What you need to do: From the entries, copy out every line in which the word "target" is found.

Exercise materials:
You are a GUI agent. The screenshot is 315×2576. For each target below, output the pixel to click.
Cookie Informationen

...

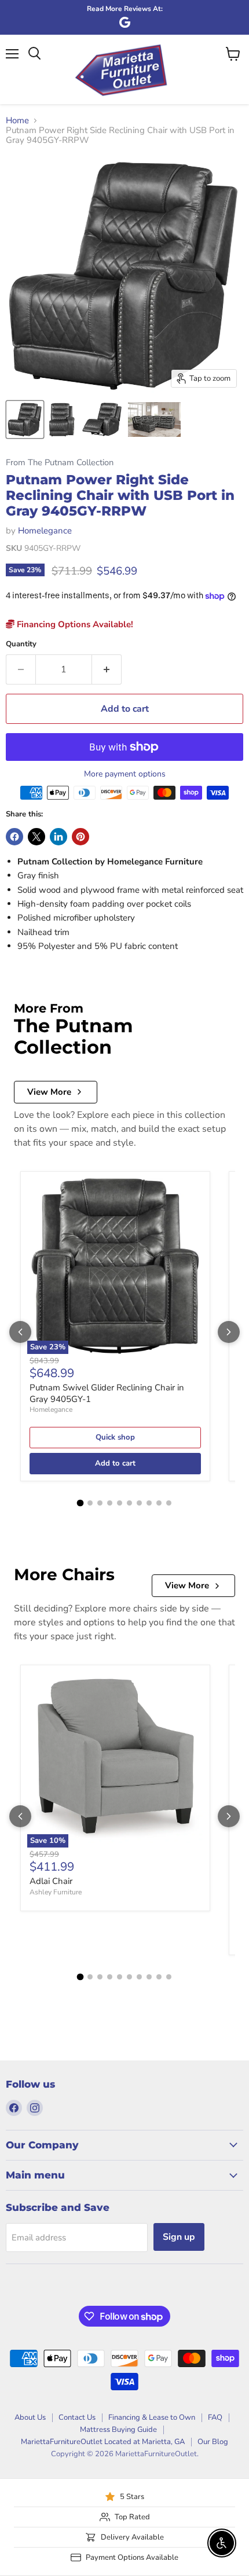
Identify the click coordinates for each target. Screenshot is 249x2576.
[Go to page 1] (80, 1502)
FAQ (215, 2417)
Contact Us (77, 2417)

Reply to the task:
You are a GUI agent. The screenshot is 315×2576. For each target below, output the pixel to click.
Identify the click coordinates for each target. Screenshot is 249x2576.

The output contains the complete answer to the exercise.